Rajeev Taneja, Founder and CEO of GlobalCare Health, calls this India’s “pivotal moment.” “India differentiates itself through the integration of traditional Ayush practices with advanced, technology-driven healthcare; delivering a holistic approach that spans preventive wellness, precision treatment, and faster recovery,” he says. “To sustain this growth, we must expand Centres of Excellence across both major hubs and emerging tier-2 cities, strengthen post-treatment continuity of care through telehealth, and uphold a patient-first approach that prioritises safety, accessibility, and trust.”
Here, the lesson is one of scale. A country with over 500,000 registered AYUSH practitioners, many trained in both ancient texts and modern clinical protocols, is creating a parallel healthcare ecosystem.
Healing As Trust, Not Just Treatment
For decades, “medical tourism” was a slightly cynical term. It conjured up images of patients hopping on planes for bargain surgeries, often wary of what they might encounter. But something has shifted. India’s healthcare engagement is no longer about cheap operations; it’s about trust.
“India's healthcare engagement with global patients has evolved beyond just providing treatment,” says Sonam Garg Sharma, Founder and CEO of Medical Linkers. “By blending time-honoured traditions with modern clinical expertise, the AYUSH sector is contributing to a more holistic, preventive approach to wellness.”
This framing (healthcare as an act of empowerment rather than repair) echoes a shift in global expectations. Patients want want treatment that doesn’t end when they leave the hospital, but continues through rehabilitation and lifestyle coaching. That’s precisely where yoga, Ayurveda, and holistic medicine make sense.
Government As The Architect
One of the underappreciated drivers of this story is policy. India has not left AYUSH to operate in the shadows as folklore or boutique wellness. Through dedicated ministries, the launch of Ayush Visas and e-Medical Visas, and investment in digital health platforms, the government has institutionalized AYUSH alongside allopathic medicine.
Pankaj Chandna, Co-Founder of Vaidam Health, points to a “sharp rise in medical travellers from Africa, Southeast Asia, and the Middle East.” With over 1,000 NABH and 60+ JCI-accredited hospitals, he says, India is positioning itself as “the world’s most accessible, safest, and cost-effective destination for medical care.”
“From meditation and yoga to evidence-based Ayurveda, Yoga, Siddha, and Unani, these systems bring preventive, holistic care into mainstream healthcare,” Chandna says. “Thanks to government initiatives, India offers not just care but coordinated healing.

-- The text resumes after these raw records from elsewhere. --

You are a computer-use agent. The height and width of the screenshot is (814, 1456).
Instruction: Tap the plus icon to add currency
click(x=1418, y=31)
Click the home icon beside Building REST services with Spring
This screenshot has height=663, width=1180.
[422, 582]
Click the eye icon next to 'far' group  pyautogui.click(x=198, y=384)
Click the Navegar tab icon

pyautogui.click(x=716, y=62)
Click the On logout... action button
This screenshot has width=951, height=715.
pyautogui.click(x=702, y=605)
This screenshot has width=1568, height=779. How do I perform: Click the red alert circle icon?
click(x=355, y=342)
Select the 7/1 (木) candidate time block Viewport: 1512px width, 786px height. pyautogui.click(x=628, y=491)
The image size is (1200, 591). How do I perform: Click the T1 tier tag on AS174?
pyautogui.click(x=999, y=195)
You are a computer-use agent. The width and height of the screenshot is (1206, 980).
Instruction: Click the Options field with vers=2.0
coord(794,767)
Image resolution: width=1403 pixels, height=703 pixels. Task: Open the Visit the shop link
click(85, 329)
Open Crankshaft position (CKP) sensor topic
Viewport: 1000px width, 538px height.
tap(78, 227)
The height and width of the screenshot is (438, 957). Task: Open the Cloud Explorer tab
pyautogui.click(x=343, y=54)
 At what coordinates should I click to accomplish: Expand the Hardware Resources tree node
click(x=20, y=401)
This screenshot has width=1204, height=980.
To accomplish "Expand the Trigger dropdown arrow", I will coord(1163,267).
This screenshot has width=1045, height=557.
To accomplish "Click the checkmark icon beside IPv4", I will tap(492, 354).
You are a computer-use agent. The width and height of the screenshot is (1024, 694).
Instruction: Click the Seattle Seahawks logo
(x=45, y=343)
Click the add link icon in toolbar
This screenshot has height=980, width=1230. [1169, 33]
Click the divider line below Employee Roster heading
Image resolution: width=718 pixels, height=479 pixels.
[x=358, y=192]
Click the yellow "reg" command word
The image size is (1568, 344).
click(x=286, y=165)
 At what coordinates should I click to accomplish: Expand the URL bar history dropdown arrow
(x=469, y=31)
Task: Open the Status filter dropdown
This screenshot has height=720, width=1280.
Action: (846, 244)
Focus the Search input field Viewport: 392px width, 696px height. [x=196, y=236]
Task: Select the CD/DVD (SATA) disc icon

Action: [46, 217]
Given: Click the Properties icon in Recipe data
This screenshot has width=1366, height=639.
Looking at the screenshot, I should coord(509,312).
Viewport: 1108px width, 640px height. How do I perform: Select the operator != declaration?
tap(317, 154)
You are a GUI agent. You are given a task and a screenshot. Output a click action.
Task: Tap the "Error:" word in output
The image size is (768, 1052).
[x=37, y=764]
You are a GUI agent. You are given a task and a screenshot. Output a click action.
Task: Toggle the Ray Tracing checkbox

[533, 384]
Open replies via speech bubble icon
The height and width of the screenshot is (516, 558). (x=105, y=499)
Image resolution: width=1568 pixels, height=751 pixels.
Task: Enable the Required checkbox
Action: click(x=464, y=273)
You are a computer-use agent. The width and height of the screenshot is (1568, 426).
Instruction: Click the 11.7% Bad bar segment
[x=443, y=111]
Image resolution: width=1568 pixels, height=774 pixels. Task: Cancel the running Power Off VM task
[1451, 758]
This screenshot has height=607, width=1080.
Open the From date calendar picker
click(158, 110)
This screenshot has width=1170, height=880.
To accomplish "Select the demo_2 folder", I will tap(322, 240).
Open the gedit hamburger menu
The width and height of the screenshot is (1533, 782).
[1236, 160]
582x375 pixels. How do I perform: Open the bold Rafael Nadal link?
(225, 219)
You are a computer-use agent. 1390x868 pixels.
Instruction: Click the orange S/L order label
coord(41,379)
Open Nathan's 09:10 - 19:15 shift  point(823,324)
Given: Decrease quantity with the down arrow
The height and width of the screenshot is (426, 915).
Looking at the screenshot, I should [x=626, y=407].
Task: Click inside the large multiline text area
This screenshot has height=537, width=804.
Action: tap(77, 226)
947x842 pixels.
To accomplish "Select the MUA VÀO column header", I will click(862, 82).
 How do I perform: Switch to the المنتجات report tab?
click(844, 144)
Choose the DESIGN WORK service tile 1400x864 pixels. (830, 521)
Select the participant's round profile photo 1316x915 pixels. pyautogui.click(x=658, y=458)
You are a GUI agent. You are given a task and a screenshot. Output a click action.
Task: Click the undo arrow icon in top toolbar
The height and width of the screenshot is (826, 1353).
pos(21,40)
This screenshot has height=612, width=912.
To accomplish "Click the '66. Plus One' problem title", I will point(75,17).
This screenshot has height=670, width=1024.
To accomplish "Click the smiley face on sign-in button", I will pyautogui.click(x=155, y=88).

The global demand for trained Ayush practitioners is rising, and they are now delivering integrated, preventive care with the same trust and credibility as modern medicine.”
For years, AYUSH practices hovered at the margins of “alternative medicine.” Now, through government accreditation, insurance integration, and medical tourism policy, they are part of the mainstream.
The Global Moment of AYUSH
Step back for a moment and consider the broader arc. The Western wellness industry has spent the last two decades rediscovering what India has known for millennia: that health is not merely the absence of disease but the presence of balance: between body and mind, self and society, prevention and cure. Yoga studios line the streets of New York. Herbal supplements flood the aisles of European pharmacies. Mindfulness is a billion-dollar industry.
However, while the West commodified pieces of these traditions, India is now offering the whole integrated system: trained practitioners, scientific rigor, affordability, and institutional backing. That is probably the ultimate lesson of India’s trained AYUSH workforce. It’s not about exporting yoga mats or bottles of turmeric pills. It’s about exporting a philosophy of healthcare that the world, overwhelmed by chronic disease and fractured systems, is finally ready to hear.